◆ **Instructions for the task**
Word for word, return each entry that follows, with every image removed.

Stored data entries
Content starts

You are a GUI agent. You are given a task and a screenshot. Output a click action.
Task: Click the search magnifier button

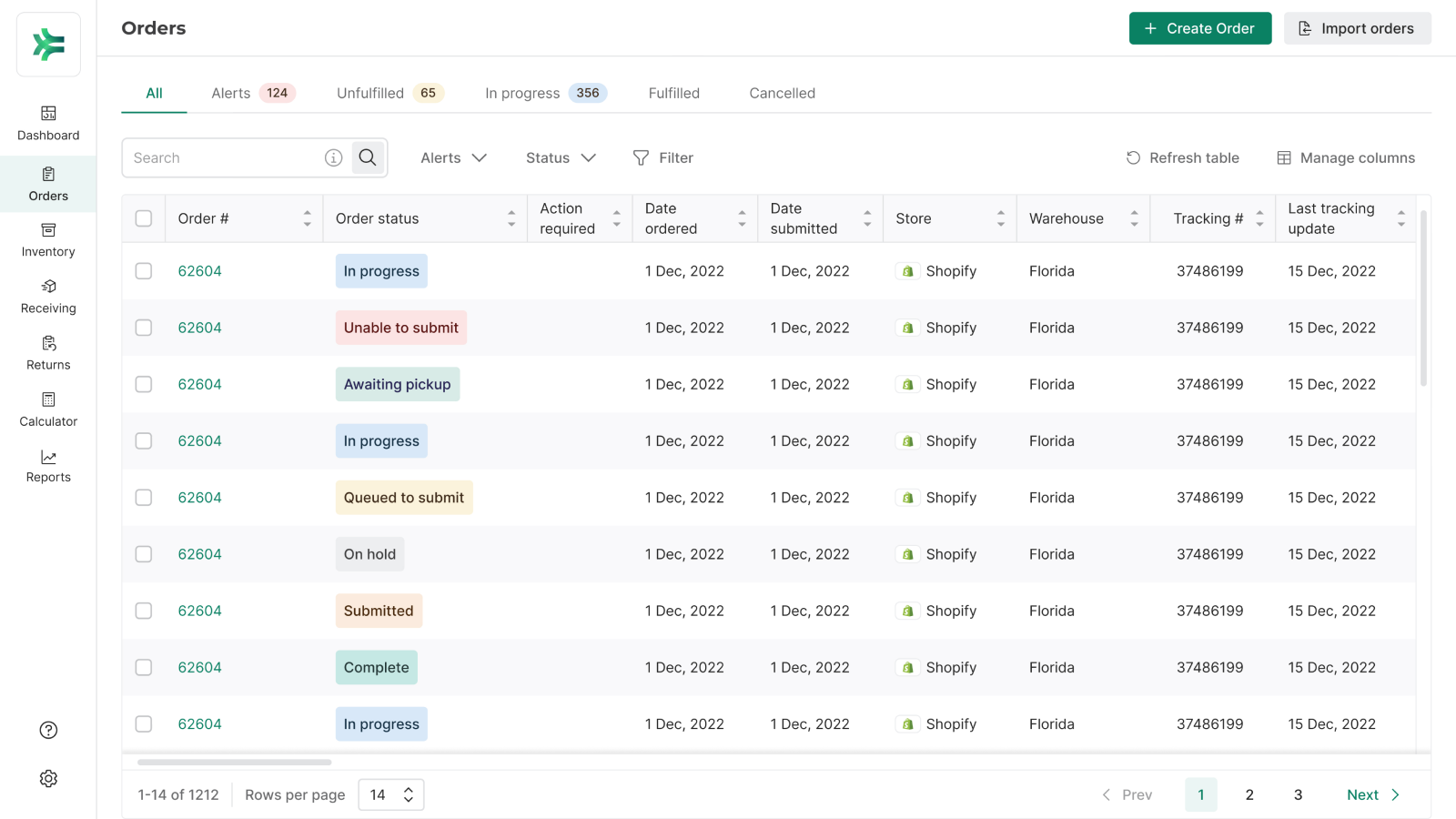[368, 157]
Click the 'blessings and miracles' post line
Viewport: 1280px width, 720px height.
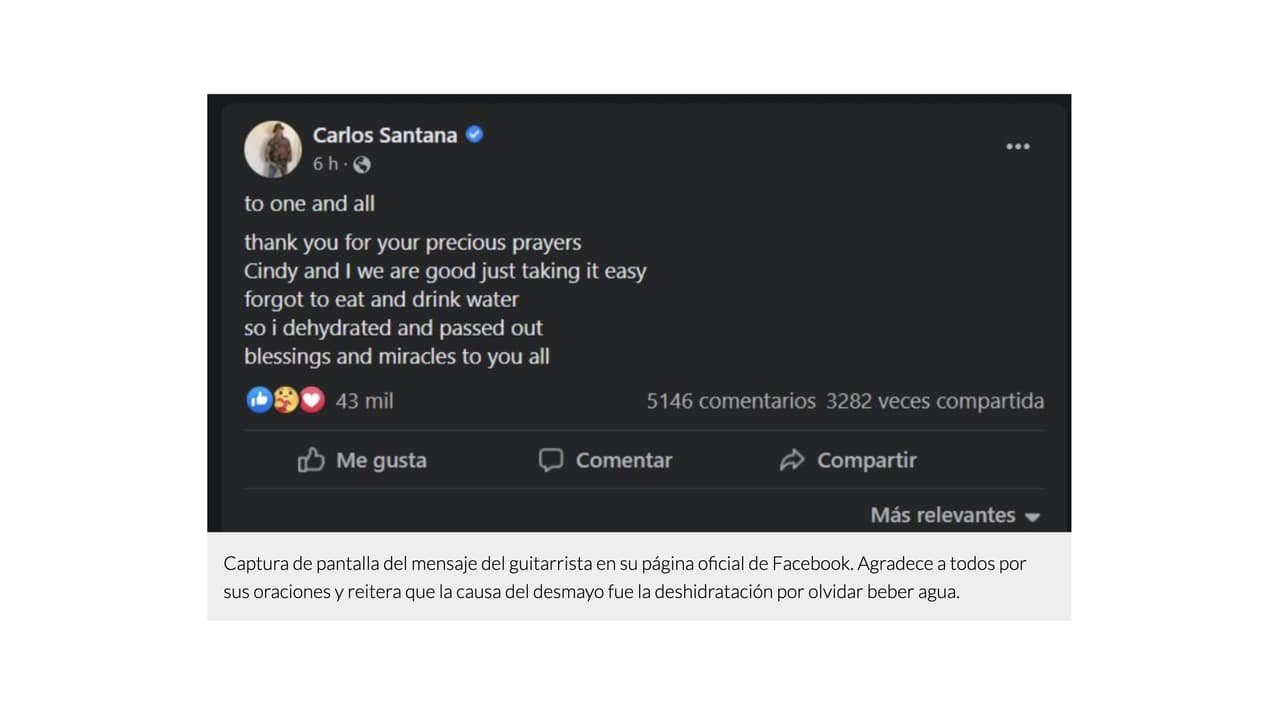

Content ends

◆ **Result of this task**
You are a GUI agent. You are given a task and a screenshot. Output a click action.
Task: Click the search magnifier button

[368, 157]
Click the 'blessings and miracles' post line
Viewport: 1280px width, 720px height.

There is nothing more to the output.